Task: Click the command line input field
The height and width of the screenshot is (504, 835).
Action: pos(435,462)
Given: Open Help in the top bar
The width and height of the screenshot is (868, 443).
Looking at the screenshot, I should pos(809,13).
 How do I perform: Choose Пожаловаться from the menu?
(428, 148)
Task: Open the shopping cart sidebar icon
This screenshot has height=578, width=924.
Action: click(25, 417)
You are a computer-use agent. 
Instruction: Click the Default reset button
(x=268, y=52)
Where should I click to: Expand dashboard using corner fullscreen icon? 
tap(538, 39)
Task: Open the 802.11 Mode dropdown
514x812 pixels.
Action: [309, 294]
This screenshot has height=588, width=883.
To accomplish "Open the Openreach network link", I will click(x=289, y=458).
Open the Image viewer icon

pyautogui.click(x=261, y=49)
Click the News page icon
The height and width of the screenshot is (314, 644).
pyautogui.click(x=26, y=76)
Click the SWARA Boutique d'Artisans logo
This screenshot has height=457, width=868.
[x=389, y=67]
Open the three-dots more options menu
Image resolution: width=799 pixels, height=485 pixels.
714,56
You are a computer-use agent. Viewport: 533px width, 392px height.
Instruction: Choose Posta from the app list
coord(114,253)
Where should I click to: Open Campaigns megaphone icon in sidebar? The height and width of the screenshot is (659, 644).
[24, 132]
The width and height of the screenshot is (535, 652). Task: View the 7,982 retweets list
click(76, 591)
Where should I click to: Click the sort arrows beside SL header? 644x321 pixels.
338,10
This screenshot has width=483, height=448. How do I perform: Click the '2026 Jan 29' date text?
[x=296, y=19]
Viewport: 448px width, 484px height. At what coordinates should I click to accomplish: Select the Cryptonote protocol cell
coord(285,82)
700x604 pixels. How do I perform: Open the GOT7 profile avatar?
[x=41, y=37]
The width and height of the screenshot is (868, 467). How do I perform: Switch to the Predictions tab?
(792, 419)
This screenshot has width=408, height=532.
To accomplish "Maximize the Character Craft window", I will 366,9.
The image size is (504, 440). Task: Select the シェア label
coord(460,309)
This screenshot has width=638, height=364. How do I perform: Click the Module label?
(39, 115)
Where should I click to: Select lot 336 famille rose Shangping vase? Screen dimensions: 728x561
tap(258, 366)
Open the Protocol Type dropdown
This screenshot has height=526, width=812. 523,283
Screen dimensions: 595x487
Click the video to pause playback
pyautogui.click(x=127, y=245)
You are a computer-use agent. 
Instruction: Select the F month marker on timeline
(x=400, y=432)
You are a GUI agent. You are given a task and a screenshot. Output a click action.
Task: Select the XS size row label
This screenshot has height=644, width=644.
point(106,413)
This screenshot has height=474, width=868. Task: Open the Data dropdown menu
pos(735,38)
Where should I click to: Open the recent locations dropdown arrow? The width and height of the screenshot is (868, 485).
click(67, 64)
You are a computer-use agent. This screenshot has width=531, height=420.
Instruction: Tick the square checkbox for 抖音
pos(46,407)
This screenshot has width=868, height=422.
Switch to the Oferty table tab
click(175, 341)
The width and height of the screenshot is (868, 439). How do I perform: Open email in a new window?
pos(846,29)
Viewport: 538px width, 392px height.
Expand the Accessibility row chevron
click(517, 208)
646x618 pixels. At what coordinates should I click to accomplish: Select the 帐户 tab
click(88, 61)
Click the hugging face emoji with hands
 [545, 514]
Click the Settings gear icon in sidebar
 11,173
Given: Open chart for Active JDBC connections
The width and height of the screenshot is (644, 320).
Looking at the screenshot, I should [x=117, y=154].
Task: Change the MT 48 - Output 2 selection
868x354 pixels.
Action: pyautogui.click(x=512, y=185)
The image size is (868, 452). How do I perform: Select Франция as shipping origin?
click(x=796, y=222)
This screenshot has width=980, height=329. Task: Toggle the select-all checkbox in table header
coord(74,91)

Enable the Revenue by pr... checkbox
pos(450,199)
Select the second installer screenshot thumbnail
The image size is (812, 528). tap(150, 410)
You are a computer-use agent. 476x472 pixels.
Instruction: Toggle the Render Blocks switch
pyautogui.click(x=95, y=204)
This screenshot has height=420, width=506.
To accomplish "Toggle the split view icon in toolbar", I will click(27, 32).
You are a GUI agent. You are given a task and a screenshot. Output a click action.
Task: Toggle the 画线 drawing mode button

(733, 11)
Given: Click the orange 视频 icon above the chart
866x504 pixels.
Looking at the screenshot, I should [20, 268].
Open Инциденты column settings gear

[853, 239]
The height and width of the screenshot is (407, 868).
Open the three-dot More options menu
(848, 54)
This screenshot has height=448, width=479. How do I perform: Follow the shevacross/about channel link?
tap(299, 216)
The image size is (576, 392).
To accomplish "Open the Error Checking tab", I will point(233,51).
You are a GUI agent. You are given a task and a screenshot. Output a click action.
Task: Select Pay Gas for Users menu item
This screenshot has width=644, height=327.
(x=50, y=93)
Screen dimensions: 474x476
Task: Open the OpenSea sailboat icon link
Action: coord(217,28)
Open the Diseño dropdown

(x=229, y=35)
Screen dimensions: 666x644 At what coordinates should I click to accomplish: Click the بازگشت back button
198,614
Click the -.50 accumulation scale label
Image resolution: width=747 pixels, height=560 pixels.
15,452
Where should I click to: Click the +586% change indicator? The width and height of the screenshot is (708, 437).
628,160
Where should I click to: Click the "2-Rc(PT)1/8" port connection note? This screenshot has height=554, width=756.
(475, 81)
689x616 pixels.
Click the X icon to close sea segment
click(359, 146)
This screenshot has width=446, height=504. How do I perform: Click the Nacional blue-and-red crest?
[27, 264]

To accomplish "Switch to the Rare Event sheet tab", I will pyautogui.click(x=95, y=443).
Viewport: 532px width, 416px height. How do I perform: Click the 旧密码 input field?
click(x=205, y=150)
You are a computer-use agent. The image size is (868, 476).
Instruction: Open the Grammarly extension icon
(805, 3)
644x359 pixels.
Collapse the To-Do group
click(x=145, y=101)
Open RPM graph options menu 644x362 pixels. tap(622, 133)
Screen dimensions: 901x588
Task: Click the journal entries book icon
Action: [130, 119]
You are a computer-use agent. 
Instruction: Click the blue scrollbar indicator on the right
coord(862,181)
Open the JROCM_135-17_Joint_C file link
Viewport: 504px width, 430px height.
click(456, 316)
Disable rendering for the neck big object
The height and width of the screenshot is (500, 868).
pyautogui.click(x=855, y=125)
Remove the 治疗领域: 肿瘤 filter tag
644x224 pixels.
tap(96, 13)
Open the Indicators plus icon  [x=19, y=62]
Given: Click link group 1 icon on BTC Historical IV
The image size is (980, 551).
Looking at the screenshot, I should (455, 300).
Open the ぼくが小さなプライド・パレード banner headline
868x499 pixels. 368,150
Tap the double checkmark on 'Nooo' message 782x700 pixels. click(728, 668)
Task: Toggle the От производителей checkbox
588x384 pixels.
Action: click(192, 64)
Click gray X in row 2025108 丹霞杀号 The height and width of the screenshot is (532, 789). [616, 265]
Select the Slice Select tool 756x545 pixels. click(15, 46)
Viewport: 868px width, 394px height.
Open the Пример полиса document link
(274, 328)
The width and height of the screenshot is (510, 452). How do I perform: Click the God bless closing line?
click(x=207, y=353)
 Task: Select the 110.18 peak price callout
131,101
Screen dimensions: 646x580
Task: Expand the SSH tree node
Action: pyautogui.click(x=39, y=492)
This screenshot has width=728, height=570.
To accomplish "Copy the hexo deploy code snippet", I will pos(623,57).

• _Brief_
Write down the entries above again. Copy them word for word.

• _Answer for the task_
Task: Click the command line input field
The height and width of the screenshot is (504, 835).
Action: pos(435,462)
Given: Open Help in the top bar
The width and height of the screenshot is (868, 443).
Looking at the screenshot, I should pos(809,13).
 How do I perform: Choose Пожаловаться from the menu?
(428, 148)
Task: Open the shopping cart sidebar icon
This screenshot has height=578, width=924.
Action: click(25, 417)
You are a computer-use agent. 
Instruction: Click the Default reset button
(x=268, y=52)
Where should I click to: Expand dashboard using corner fullscreen icon? 
tap(538, 39)
Task: Open the 802.11 Mode dropdown
514x812 pixels.
Action: [309, 294]
This screenshot has height=588, width=883.
To accomplish "Open the Openreach network link", I will click(x=289, y=458).
Open the Image viewer icon

pyautogui.click(x=261, y=49)
Click the News page icon
The height and width of the screenshot is (314, 644).
pyautogui.click(x=26, y=76)
Click the SWARA Boutique d'Artisans logo
This screenshot has height=457, width=868.
[x=389, y=67]
Open the three-dots more options menu
Image resolution: width=799 pixels, height=485 pixels.
714,56
You are a computer-use agent. Viewport: 533px width, 392px height.
Instruction: Choose Posta from the app list
coord(114,253)
Where should I click to: Open Campaigns megaphone icon in sidebar? The height and width of the screenshot is (659, 644).
[24, 132]
The width and height of the screenshot is (535, 652). Task: View the 7,982 retweets list
click(76, 591)
Where should I click to: Click the sort arrows beside SL header? 644x321 pixels.
338,10
This screenshot has width=483, height=448. How do I perform: Click the '2026 Jan 29' date text?
[x=296, y=19]
Viewport: 448px width, 484px height. At what coordinates should I click to accomplish: Select the Cryptonote protocol cell
coord(285,82)
700x604 pixels. How do I perform: Open the GOT7 profile avatar?
[x=41, y=37]
The width and height of the screenshot is (868, 467). How do I perform: Switch to the Predictions tab?
(792, 419)
This screenshot has width=408, height=532.
To accomplish "Maximize the Character Craft window", I will 366,9.
The image size is (504, 440). Task: Select the シェア label
coord(460,309)
This screenshot has width=638, height=364. How do I perform: Click the Module label?
(39, 115)
Where should I click to: Select lot 336 famille rose Shangping vase? Screen dimensions: 728x561
tap(258, 366)
Open the Protocol Type dropdown
This screenshot has height=526, width=812. 523,283
Screen dimensions: 595x487
Click the video to pause playback
pyautogui.click(x=127, y=245)
You are a computer-use agent. 
Instruction: Select the F month marker on timeline
(x=400, y=432)
You are a GUI agent. You are given a task and a screenshot. Output a click action.
Task: Select the XS size row label
This screenshot has height=644, width=644.
point(106,413)
This screenshot has height=474, width=868. Task: Open the Data dropdown menu
pos(735,38)
Where should I click to: Open the recent locations dropdown arrow? The width and height of the screenshot is (868, 485).
click(67, 64)
You are a computer-use agent. This screenshot has width=531, height=420.
Instruction: Tick the square checkbox for 抖音
pos(46,407)
This screenshot has width=868, height=422.
Switch to the Oferty table tab
click(175, 341)
The width and height of the screenshot is (868, 439). How do I perform: Open email in a new window?
pos(846,29)
Viewport: 538px width, 392px height.
Expand the Accessibility row chevron
click(517, 208)
646x618 pixels. At what coordinates should I click to accomplish: Select the 帐户 tab
click(88, 61)
Click the hugging face emoji with hands
 [545, 514]
Click the Settings gear icon in sidebar
 11,173
Given: Open chart for Active JDBC connections
The width and height of the screenshot is (644, 320).
Looking at the screenshot, I should [x=117, y=154].
Task: Change the MT 48 - Output 2 selection
868x354 pixels.
Action: pyautogui.click(x=512, y=185)
The image size is (868, 452). How do I perform: Select Франция as shipping origin?
click(x=796, y=222)
This screenshot has width=980, height=329. Task: Toggle the select-all checkbox in table header
coord(74,91)

Enable the Revenue by pr... checkbox
pos(450,199)
Select the second installer screenshot thumbnail
The image size is (812, 528). tap(150, 410)
You are a computer-use agent. 476x472 pixels.
Instruction: Toggle the Render Blocks switch
pyautogui.click(x=95, y=204)
This screenshot has height=420, width=506.
To accomplish "Toggle the split view icon in toolbar", I will click(27, 32).
You are a GUI agent. You are given a task and a screenshot. Output a click action.
Task: Toggle the 画线 drawing mode button

(733, 11)
Given: Click the orange 视频 icon above the chart
866x504 pixels.
Looking at the screenshot, I should [20, 268].
Open Инциденты column settings gear

[853, 239]
The height and width of the screenshot is (407, 868).
Open the three-dot More options menu
(848, 54)
This screenshot has height=448, width=479. How do I perform: Follow the shevacross/about channel link?
tap(299, 216)
The image size is (576, 392).
To accomplish "Open the Error Checking tab", I will point(233,51).
You are a GUI agent. You are given a task and a screenshot. Output a click action.
Task: Select Pay Gas for Users menu item
This screenshot has width=644, height=327.
(x=50, y=93)
Screen dimensions: 474x476
Task: Open the OpenSea sailboat icon link
Action: coord(217,28)
Open the Diseño dropdown

(x=229, y=35)
Screen dimensions: 666x644 At what coordinates should I click to accomplish: Click the بازگشت back button
198,614
Click the -.50 accumulation scale label
Image resolution: width=747 pixels, height=560 pixels.
15,452
Where should I click to: Click the +586% change indicator? The width and height of the screenshot is (708, 437).
628,160
Where should I click to: Click the "2-Rc(PT)1/8" port connection note? This screenshot has height=554, width=756.
(475, 81)
689x616 pixels.
Click the X icon to close sea segment
click(359, 146)
This screenshot has width=446, height=504. How do I perform: Click the Nacional blue-and-red crest?
[27, 264]

To accomplish "Switch to the Rare Event sheet tab", I will pyautogui.click(x=95, y=443).
Viewport: 532px width, 416px height. How do I perform: Click the 旧密码 input field?
click(x=205, y=150)
You are a computer-use agent. The image size is (868, 476).
Instruction: Open the Grammarly extension icon
(805, 3)
644x359 pixels.
Collapse the To-Do group
click(x=145, y=101)
Open RPM graph options menu 644x362 pixels. tap(622, 133)
Screen dimensions: 901x588
Task: Click the journal entries book icon
Action: [130, 119]
You are a computer-use agent. 
Instruction: Click the blue scrollbar indicator on the right
coord(862,181)
Open the JROCM_135-17_Joint_C file link
Viewport: 504px width, 430px height.
click(456, 316)
Disable rendering for the neck big object
The height and width of the screenshot is (500, 868).
pyautogui.click(x=855, y=125)
Remove the 治疗领域: 肿瘤 filter tag
644x224 pixels.
tap(96, 13)
Open the Indicators plus icon  [x=19, y=62]
Given: Click link group 1 icon on BTC Historical IV
The image size is (980, 551).
Looking at the screenshot, I should (455, 300).
Open the ぼくが小さなプライド・パレード banner headline
868x499 pixels. 368,150
Tap the double checkmark on 'Nooo' message 782x700 pixels. click(728, 668)
Task: Toggle the От производителей checkbox
588x384 pixels.
Action: click(192, 64)
Click gray X in row 2025108 丹霞杀号 The height and width of the screenshot is (532, 789). [616, 265]
Select the Slice Select tool 756x545 pixels. click(15, 46)
Viewport: 868px width, 394px height.
Open the Пример полиса document link
(274, 328)
The width and height of the screenshot is (510, 452). How do I perform: Click the God bless closing line?
click(x=207, y=353)
 Task: Select the 110.18 peak price callout
131,101
Screen dimensions: 646x580
Task: Expand the SSH tree node
Action: pyautogui.click(x=39, y=492)
This screenshot has width=728, height=570.
To accomplish "Copy the hexo deploy code snippet", I will pos(623,57).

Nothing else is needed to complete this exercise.